Caring and encouragement elderly patients
(Credit: wera Rodsawang / Getty Images)
Caring and encouragement elderly patients
(Credit: wera Rodsawang / Getty Images)

A new report on how health plan leaders view Alzheimer’s disease and related dementias reveals that despite awareness of skyrocketing costs, health plans are “like a deer in headlights,” unsure how to address the immense financial, physical and emotional tolls of the disease.

Sage Growth Partners, a Boston-based healthcare research, strategy and marketing firm, released the report Tuesday. Commissioned by Together Senior Health, a digital therapeutics and brain health company, the report is based on survey responses from more than 50 senior leaders of health plans and value-based care organizations. 

The report notes a disconnect between cost perceptions and realities around ADRD, leading to “a pattern of inaction.” Key findings include plans waiting for a sign, but missing the fact that ADRD is the fourth most costly chronic condition; payers unprepared for growing demand for expensive new drugs; and plans underutilizing alternatives to drugs.

“Fortunately, healthcare leaders are beginning to recognize the urgency of addressing ADRD and acknowledge that they must develop and enact dementia-specific strategies,” Sage Growth Partners CEO Dan D’Orazio said in a press release. “However, our recent findings show that organizations are surprisingly slow to implement cost-effective and outcome-oriented approaches.”

Among the report’s findings was that 77% of participants cited ADRD as an urgent priority, yet only 4% said that their organizations have a strategy in place. And although 45% of respondents said that they would make ADRD a higher priority in response to new treatments, only 12% reported making changes in anticipation of lecanemab’s (Leqembi) projected $90,000 annual cost. 

Respondents said that increasing costs are the most common driving force behind adopting nonpharmaceutical interventions for ADRD, with 70% saying that they would be motivated to act if ADRD spending exceeded other high-cost conditions. Centers for Medicare & Medicaid Services data reveal that ADRD ranks as the fourth most costly condition, behind stroke, heart failure and chronic obstructive pulmonary disease. One-fifth of respondents, however, said that ADRD doesn’t even fall on their radar of top 10 priorities, revealing that health plan members with ADRD remain underserved, according to the report authors.
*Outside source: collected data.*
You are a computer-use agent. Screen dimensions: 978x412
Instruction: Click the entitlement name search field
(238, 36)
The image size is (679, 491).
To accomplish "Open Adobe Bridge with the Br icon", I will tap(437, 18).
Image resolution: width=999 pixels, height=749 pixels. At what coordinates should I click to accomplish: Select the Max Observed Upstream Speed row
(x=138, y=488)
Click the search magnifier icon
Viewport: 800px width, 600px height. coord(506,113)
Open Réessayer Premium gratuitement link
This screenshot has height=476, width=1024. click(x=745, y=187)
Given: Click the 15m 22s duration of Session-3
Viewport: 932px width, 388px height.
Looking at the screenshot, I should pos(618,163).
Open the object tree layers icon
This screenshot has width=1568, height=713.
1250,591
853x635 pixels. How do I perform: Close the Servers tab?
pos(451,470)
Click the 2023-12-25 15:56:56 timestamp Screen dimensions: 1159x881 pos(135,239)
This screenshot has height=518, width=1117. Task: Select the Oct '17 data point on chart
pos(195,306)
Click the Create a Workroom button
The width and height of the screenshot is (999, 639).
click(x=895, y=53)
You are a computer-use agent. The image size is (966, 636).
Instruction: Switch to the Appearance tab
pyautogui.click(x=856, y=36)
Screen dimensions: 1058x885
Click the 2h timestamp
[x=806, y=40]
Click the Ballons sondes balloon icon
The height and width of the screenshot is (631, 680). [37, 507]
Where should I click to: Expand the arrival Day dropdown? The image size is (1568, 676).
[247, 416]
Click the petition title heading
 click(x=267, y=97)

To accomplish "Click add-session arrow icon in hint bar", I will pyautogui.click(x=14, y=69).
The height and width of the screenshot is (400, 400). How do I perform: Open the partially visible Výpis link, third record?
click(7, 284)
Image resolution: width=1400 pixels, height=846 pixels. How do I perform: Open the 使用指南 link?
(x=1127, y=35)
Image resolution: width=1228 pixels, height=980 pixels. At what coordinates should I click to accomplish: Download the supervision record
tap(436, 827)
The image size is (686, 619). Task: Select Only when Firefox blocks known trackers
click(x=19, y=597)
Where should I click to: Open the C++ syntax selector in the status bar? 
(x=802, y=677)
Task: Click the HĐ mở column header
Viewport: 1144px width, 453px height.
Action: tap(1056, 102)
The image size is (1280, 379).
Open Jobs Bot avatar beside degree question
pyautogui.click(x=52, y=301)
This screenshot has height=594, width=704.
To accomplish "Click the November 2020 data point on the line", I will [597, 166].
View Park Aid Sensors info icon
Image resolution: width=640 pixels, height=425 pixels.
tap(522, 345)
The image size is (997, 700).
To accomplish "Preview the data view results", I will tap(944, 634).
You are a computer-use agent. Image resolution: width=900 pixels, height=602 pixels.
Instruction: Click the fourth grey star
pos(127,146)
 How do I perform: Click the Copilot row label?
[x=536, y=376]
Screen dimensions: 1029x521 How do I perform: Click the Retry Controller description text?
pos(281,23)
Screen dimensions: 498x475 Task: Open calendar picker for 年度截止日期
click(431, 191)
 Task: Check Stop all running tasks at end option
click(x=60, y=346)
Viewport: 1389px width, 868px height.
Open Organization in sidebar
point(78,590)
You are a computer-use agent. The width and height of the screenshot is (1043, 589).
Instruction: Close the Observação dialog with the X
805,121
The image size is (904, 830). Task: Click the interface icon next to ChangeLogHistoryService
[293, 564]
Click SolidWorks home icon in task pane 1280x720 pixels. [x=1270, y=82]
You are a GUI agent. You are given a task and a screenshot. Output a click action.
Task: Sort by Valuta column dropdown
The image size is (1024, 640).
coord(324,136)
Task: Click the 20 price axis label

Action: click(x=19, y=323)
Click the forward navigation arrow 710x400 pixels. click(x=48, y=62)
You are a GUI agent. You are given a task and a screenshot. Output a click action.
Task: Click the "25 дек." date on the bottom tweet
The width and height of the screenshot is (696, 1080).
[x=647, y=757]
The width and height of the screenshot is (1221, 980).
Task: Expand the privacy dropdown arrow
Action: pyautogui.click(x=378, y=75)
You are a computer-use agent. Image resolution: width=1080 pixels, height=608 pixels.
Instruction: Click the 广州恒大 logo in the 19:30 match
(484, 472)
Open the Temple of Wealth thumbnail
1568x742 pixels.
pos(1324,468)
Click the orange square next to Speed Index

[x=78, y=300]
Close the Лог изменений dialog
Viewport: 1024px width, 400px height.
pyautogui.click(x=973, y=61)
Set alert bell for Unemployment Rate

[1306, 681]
And although 69% of participants said that they are looking for innovative, nondrug interventions, 75% acknowledged that plans rely on existing care management tactics, such as referrals to outside support programs. Respondents said that they are looking for an evidence-based, outcome-oriented approach to managing dementia but that the traditional modalities being used today do not fit those criteria, according to the report.

“With nearly 7 million people in the United States currently living with Alzheimer’s disease or other dementias, healthcare costs related to these individuals will continue to have a significant impact on payers and families,” Together Senior Health CEO Alissa Meade said in a statement. “As clinical evidence accumulates around the promise of virtual, nonpharmacologic therapies to improve care, reduce the impact of cognitive decline and lower costs for individuals with Azheimer’s disease and other dementias, it is critical that health plan leaders reconsider what’s now possible.”